The Innsbruck-based Wilten Boys’ Choir is one of the oldest and most highly regarded boys’ choirs in Europe. Its beginnings date back to the 13th century. Today the choir has some 180 members, who are trained in six groups (including junior choirs, concert choirs, and young male voices), partly in collaboration with the Tyrolean State Conservatory. The choir boys, who are students at various schools in and around Innsbruck, attend choir practice and voice training at Wilten Abbey up to three times a week, depending on their age; the youngest members are between four and five years old. Many former members of the choir went on to become successful singers, musicians and music educators.
The repertoire is frequently modified and extended, as, like with every children’s choir, the turnover of members is quite high, and the boys’ registers may quickly change from soprano or alto to tenor or bass. A large part of the repertoire is comprised of old religious music, from Renaissance and Baroque to Classical and Romantic music. 20th century compositions hold a prominent place, as do the works of William Byrd, Heinrich Schutz, Johann Sebastian Bach, Anton Bruckner and Arvo Part. The choir’s proficiency also extends to music from the Classical repertoire, as is demonstrated by a number of recordings of masses and oratorios by Wolfgang Amadeus Mozart and Joseph Haydn. Due to ist Tyrolean background, the choir is also committed to upholding the tradition of authentic folk songs.

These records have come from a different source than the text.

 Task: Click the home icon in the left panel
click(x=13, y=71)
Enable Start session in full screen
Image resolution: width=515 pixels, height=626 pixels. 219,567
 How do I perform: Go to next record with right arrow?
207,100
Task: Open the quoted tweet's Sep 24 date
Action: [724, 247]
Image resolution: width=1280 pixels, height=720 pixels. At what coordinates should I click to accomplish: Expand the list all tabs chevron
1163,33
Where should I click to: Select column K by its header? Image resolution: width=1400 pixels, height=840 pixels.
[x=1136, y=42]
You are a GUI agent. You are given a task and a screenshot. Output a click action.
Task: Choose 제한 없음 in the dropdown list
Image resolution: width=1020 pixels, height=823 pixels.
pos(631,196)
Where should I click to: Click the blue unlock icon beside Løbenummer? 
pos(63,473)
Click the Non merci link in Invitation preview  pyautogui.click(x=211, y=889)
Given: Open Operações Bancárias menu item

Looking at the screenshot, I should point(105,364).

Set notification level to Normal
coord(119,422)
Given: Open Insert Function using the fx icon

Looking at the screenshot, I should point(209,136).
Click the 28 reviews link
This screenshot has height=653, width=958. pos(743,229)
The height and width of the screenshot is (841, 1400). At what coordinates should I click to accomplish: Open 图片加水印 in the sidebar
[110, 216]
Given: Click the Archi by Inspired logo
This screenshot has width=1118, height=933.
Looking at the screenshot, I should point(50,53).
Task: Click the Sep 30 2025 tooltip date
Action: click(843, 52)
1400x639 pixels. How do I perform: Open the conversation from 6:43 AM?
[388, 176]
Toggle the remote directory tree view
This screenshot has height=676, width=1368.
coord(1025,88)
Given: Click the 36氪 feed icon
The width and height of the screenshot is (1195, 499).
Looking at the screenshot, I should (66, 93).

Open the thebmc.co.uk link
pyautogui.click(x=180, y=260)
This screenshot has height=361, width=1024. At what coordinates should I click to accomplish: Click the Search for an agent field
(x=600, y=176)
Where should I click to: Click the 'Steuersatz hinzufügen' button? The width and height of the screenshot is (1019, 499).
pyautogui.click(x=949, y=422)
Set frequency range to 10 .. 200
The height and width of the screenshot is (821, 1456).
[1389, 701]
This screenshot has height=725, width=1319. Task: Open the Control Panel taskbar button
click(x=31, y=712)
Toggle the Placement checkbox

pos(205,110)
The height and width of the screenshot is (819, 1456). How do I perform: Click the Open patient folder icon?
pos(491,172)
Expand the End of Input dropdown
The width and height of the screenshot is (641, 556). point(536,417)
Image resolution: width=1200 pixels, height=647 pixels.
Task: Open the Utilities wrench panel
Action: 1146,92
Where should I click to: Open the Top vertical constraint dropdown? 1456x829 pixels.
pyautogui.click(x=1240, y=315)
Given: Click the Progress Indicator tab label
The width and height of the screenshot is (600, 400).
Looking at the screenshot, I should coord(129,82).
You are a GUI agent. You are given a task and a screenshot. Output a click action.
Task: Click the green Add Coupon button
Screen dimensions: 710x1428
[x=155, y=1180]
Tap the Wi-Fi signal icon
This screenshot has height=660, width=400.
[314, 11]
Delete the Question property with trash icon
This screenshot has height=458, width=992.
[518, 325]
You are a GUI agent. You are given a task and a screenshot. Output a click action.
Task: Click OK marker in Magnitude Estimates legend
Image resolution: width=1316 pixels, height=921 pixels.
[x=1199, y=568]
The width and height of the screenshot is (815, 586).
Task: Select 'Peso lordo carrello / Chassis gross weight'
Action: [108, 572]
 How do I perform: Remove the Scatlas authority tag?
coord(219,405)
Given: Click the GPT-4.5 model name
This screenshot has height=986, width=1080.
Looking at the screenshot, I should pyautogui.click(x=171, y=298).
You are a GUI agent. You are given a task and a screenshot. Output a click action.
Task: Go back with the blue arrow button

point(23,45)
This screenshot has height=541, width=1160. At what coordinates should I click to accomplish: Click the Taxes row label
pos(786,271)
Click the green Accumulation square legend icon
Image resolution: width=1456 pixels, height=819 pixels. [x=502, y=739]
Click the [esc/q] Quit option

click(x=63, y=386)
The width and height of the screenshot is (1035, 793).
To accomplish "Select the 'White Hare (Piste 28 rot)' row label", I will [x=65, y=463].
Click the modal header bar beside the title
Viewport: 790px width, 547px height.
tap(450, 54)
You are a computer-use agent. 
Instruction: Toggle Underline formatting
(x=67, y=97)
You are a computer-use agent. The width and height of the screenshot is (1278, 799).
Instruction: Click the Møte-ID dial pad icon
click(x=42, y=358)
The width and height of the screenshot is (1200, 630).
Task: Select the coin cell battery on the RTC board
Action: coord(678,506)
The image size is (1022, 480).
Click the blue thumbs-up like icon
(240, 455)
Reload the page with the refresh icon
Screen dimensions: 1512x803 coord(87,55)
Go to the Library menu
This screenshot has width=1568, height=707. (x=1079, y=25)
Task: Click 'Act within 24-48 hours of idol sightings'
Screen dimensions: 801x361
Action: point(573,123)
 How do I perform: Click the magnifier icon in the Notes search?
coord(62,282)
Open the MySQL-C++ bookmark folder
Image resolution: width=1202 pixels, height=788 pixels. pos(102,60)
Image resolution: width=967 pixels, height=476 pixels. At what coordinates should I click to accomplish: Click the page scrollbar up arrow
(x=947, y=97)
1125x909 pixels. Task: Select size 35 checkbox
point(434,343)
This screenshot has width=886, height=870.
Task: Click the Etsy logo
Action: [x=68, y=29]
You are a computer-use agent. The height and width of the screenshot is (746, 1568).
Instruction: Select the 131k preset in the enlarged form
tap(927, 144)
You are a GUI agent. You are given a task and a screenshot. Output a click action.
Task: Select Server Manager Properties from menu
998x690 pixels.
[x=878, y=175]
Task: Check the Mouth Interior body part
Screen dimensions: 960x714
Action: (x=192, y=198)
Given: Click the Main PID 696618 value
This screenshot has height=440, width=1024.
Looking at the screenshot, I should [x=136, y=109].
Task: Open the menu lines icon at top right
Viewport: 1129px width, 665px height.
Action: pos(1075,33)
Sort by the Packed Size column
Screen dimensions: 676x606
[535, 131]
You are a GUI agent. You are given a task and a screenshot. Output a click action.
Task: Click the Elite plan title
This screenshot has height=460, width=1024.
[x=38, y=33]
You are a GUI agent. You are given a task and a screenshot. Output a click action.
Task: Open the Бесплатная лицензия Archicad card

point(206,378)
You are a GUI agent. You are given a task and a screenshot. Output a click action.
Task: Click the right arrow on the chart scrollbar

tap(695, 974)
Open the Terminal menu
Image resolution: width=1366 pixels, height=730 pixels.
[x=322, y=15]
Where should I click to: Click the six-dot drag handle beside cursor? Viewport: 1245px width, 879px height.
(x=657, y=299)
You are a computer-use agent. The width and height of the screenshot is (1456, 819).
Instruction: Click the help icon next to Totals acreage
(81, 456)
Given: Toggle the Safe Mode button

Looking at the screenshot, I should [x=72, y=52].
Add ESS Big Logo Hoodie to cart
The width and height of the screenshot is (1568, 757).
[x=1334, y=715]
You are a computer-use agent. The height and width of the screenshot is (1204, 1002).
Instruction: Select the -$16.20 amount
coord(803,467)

Last but not least, the operatic and symphonic choir genres also play an important part in the choir’s repertoire; the Wilten Boys’ Choir has repeatedly performed at the Tyrolean and Vorarlberg State Theaters, at various opera houses in Italy, as well as at the Salzburg Festival, the Bregenz Festival and the Tyrolean Festival.
On its concert tours, the choir performs mainly in the German-speaking countries; but in the past the young singers have also toured many other countries all over the world, including China, Japan, Israel, Romania, Denmark, France, Italy, Belgium, Switzerland and the Netherlands.
More than 25 releases document the choir’s varied repertoire and its musical development. One of the most recent releases, Johann Sebastian Bach’s Christmas Oratorio, performed by the Wilten Boys’ Choir and its soloists, the Academia Jacobus Stainer, Daniel Schmutzhard and Paul Schweinester under the direction of Johannes Stecher (Gramola 2012), was nominated for the German Record Critics’Award.
The organist, singer, conductor, composer, singing teacher and cultural educator Johannes Stecher has been the choirmaster of the Wilten Boys’ Choir since 1991, and he has systematically shaped the ensemble into the choir it is today.